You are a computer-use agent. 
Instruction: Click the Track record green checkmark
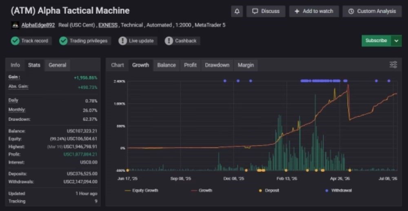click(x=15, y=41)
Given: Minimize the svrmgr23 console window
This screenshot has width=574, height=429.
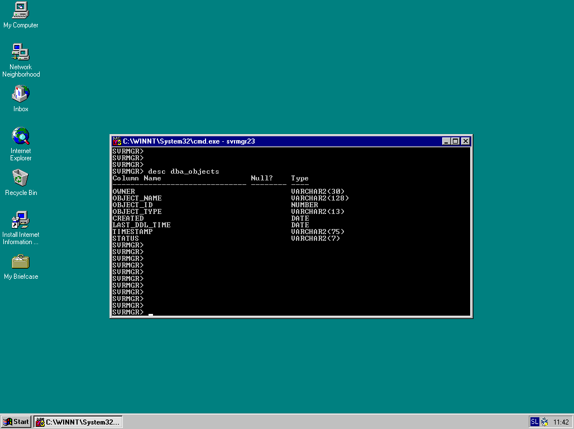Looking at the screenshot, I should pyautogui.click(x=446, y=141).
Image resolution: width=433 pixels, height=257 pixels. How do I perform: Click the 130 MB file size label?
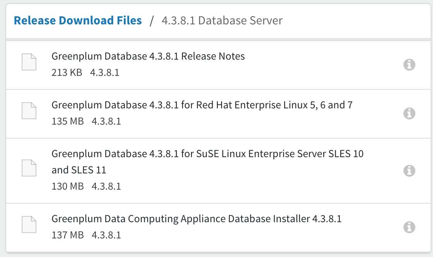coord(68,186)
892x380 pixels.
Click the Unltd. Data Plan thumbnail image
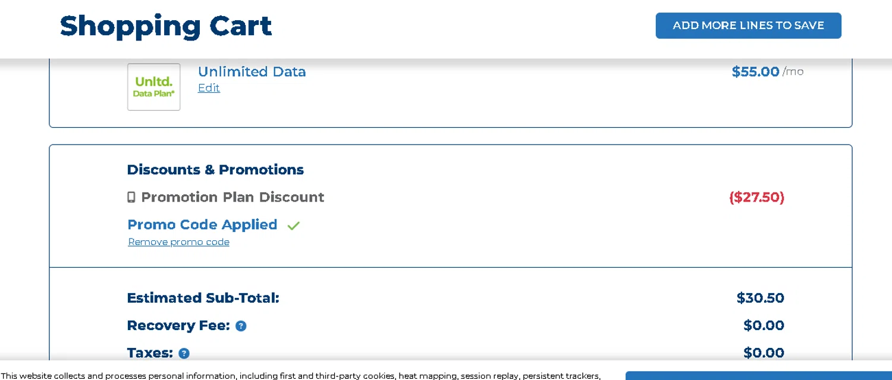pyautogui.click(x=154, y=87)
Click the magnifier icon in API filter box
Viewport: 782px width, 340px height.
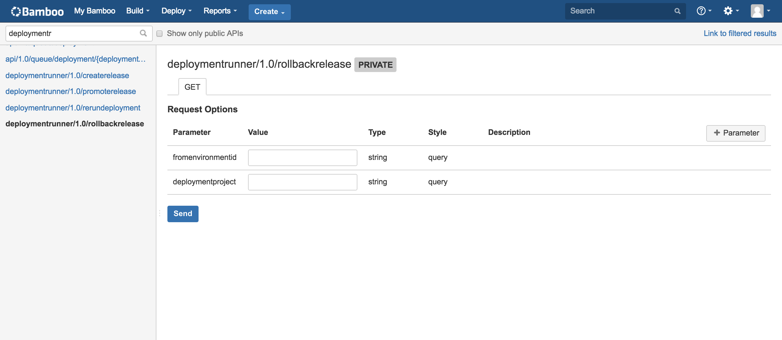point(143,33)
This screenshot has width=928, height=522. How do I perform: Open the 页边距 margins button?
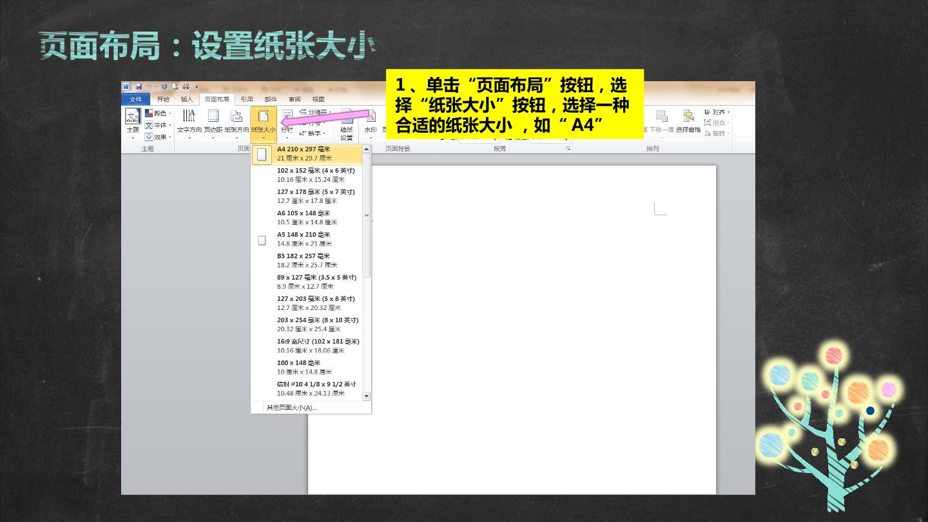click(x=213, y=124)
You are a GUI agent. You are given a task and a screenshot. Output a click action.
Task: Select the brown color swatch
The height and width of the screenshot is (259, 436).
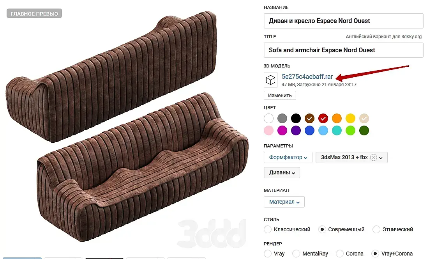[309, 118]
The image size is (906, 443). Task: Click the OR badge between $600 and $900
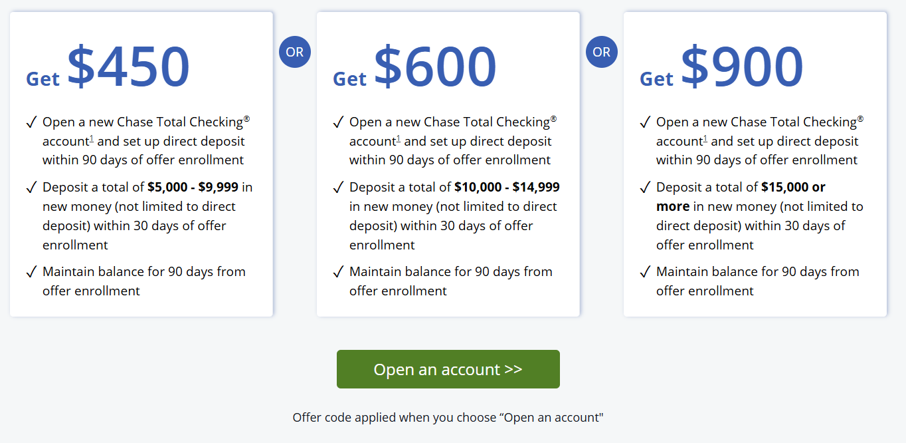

+ + + +

• What the task requires:
Convert the material above into a JSON list of strings, with one string per line and blank lines omitted. Leave the pictures out.

• Solution for this exercise:
[
  "You are a computer-use agent. ",
  "Instruction: Click the Track record green checkmark",
  "click(x=15, y=41)",
  "Given: Minimize the svrmgr23 console window",
  "This screenshot has width=574, height=429.",
  "Looking at the screenshot, I should pyautogui.click(x=446, y=141).",
  "Image resolution: width=433 pixels, height=257 pixels. How do I perform: Click the 130 MB file size label?",
  "coord(68,186)",
  "892x380 pixels.",
  "Click the Unltd. Data Plan thumbnail image",
  "pyautogui.click(x=154, y=87)",
  "Click the magnifier icon in API filter box",
  "Viewport: 782px width, 340px height.",
  "point(143,33)",
  "This screenshot has width=928, height=522. How do I perform: Open the 页边距 margins button?",
  "click(x=213, y=124)",
  "You are a GUI agent. You are given a task and a screenshot. Output a click action.",
  "Task: Select the brown color swatch",
  "The height and width of the screenshot is (259, 436).",
  "[309, 118]",
  "The image size is (906, 443). Task: Click the OR badge between $600 and $900"
]